Pointing data for screenshots:

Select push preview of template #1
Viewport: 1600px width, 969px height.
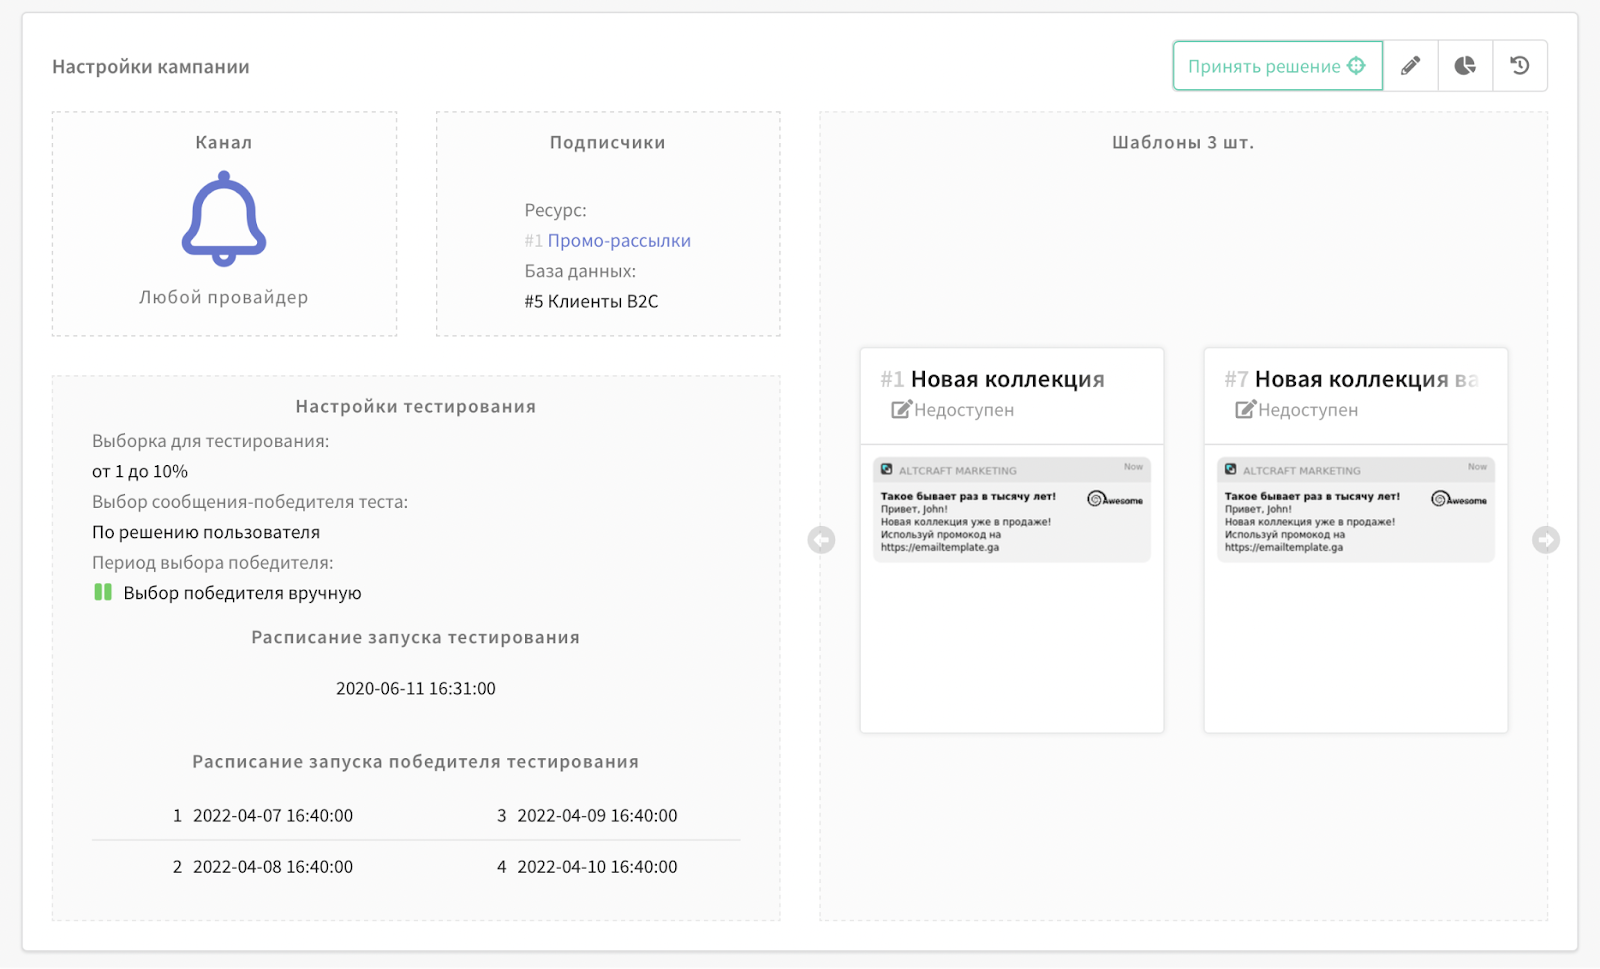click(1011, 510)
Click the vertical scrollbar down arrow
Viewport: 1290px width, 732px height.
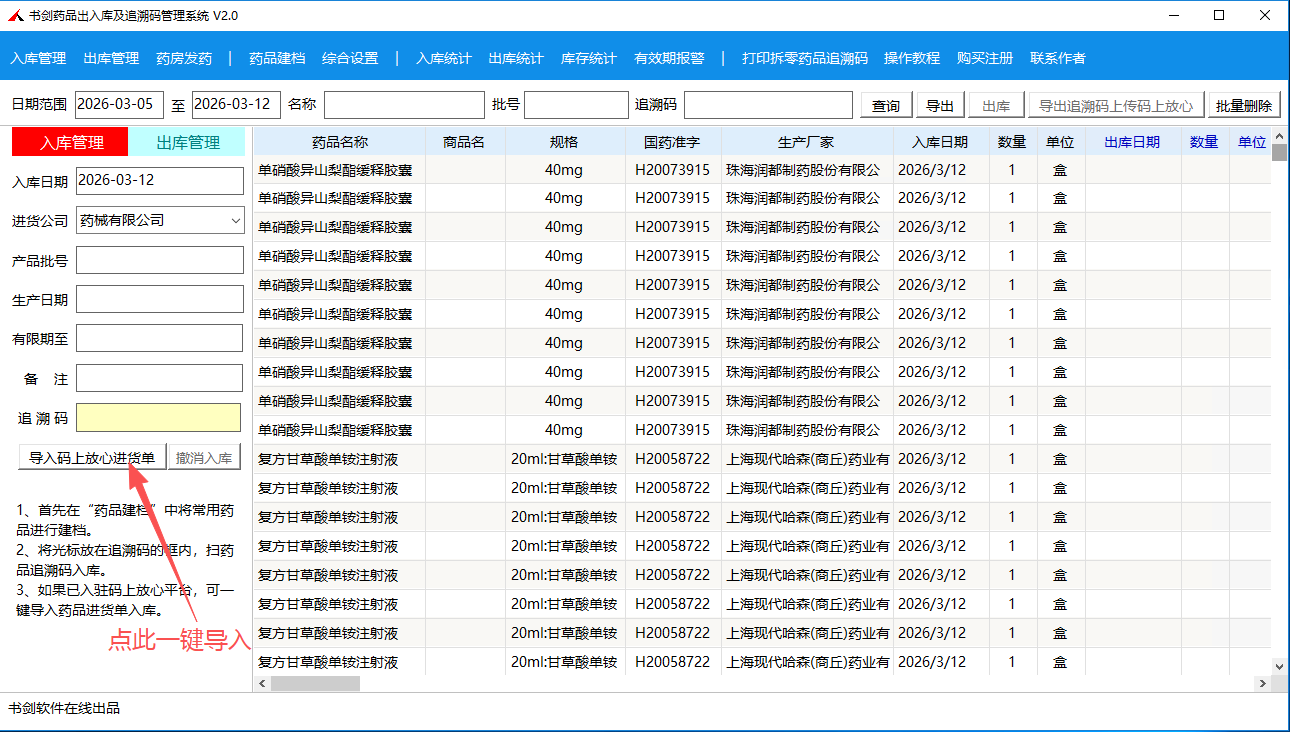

> **BRIEF**: Swap "Viewport" for "Window" everywhere it appears in the rows above, leaving all other text unchanged. Write out the rows again without the pictures.

> **SOLUTION TO THIS PROBLEM**:
Select push preview of template #1
Window: 1600px width, 969px height.
click(1011, 510)
Click the vertical scrollbar down arrow
Window: 1290px width, 732px height.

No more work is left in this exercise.